Why doesn't the metal ring on Campbell's Soup at Hand cause sparks in the Microwave?

Antiochus, your comments are inappropriate for the General Questions forum.

Please be civil while in GQ.

-xash
General Questions Moderator

Antiochus, such fun-n-games can damage your oven in various ways, although there are ways to reduce the risk.

One way that these experiments can cause damage is fairly obvious–you have arcs and fireballs flying around in the cavity that can damage the interior coating. Once the coating is compromised, you run the risk of further arcing on the cavity walls themselves, and of corrosion that can eventually ruin the cavity. Keeping stuff away from the walls and covering the bottom of the cavity helps, but is no guarantee that you won’t cause damage.

The other potential source of damage is more subtle. The oven is designed to operate with a certain minimal amount of material in the cavity to absorb the radiation. Some of the proposed hijinks involve microwaving masses below the intended minimum. The problem is that the small objects won’t absorb enough of the energy, and while most of the unabsorbed waves will just bounce around the cavity until they get absorbed, some will bounce back up the waveguide to the magnetron. In extreme cases, this can destroy the magnetron. If you restrict your experiments to very brief periods (say, no more than 10 seconds, with a 30-second cooldown in between), this should not happen.
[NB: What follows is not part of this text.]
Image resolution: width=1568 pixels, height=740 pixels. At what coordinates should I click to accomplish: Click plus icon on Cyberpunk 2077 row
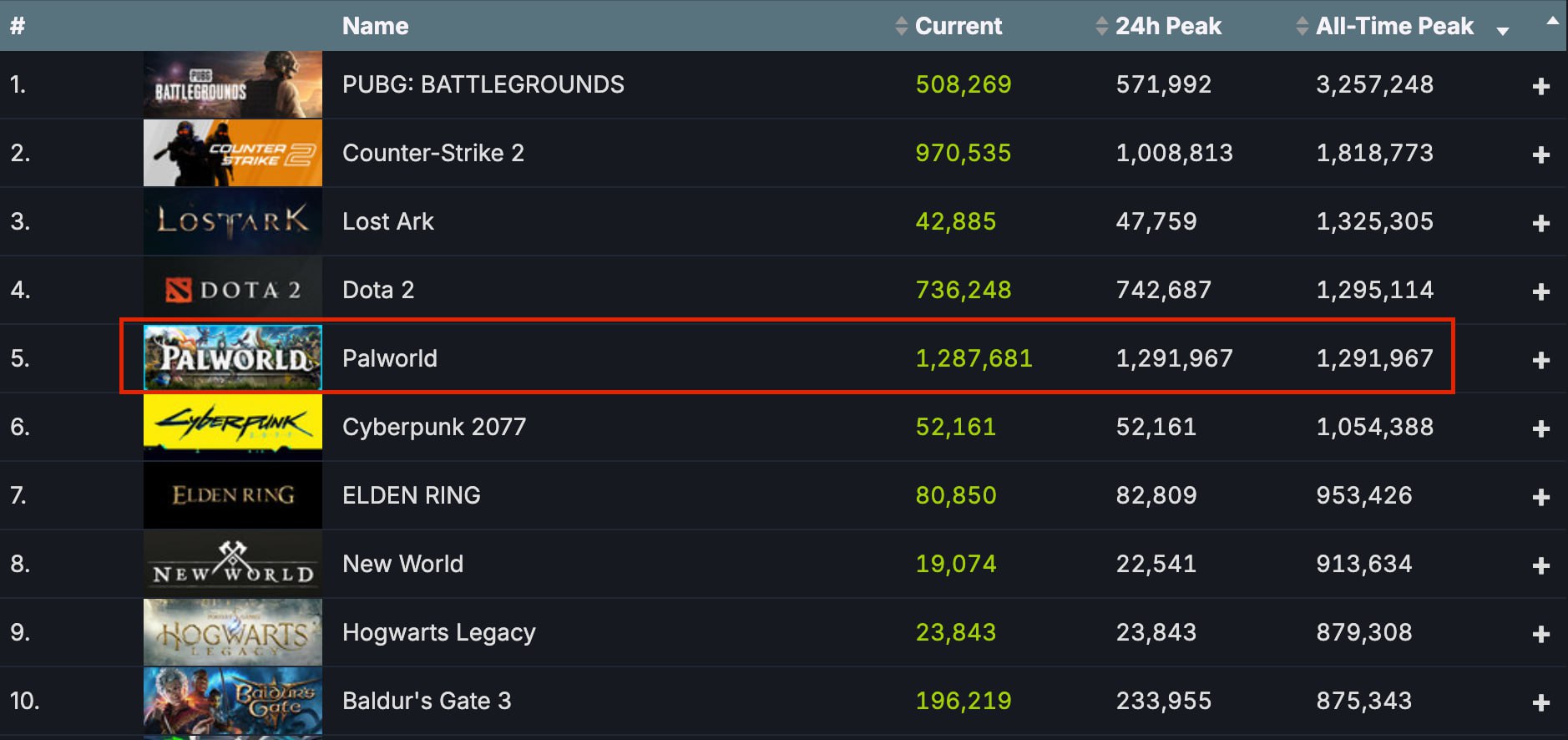(1541, 428)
A couple of final warnings: Anything you burn in your oven may get into your food later, and don’t leave the oven running unattended with anything odd in it.

Thank you Balance.

FYI -

The TV show Mythbusters is going to do a segment on microwaves this friday. The previews showed them putting a ball of tin foil into the microwave. It will be interesting to see what all they put in there.

Also -

Here are some interesting things to put into a microwave (note - while a modern microwave is a lot more robust for this sort of thing, it is still very possible to damage the magnatron, so do this at your own risk):

http://www.bazilians.org/microwave.html

http://freeside.laidback.org/humour/cd.html

http://apache.airnet.com.au/~fastinfo/microwave/oven/steelwl.html

http://isaac.exploratorium.edu/~pauld/activities/sweden/microwaves.html

http://www.physics.sfsu.edu/~senglish/microwaves_are_pretty_cool.htm

http://www.geocities.com/CapeCanaveral/Campus/1245/experiments/microwave.htm

http://microwave.tehbox.com/

MythBusters is on the Discovery channel.

No, this is definitely an electrical phenomenon, not actual flame.

… or perhaps I should say, there’s definitely an electrical phenomenon going on, not just actual flame, so what is it about the burning bits of carbon rising from the toothpick that provides such great fuel for an electric light show?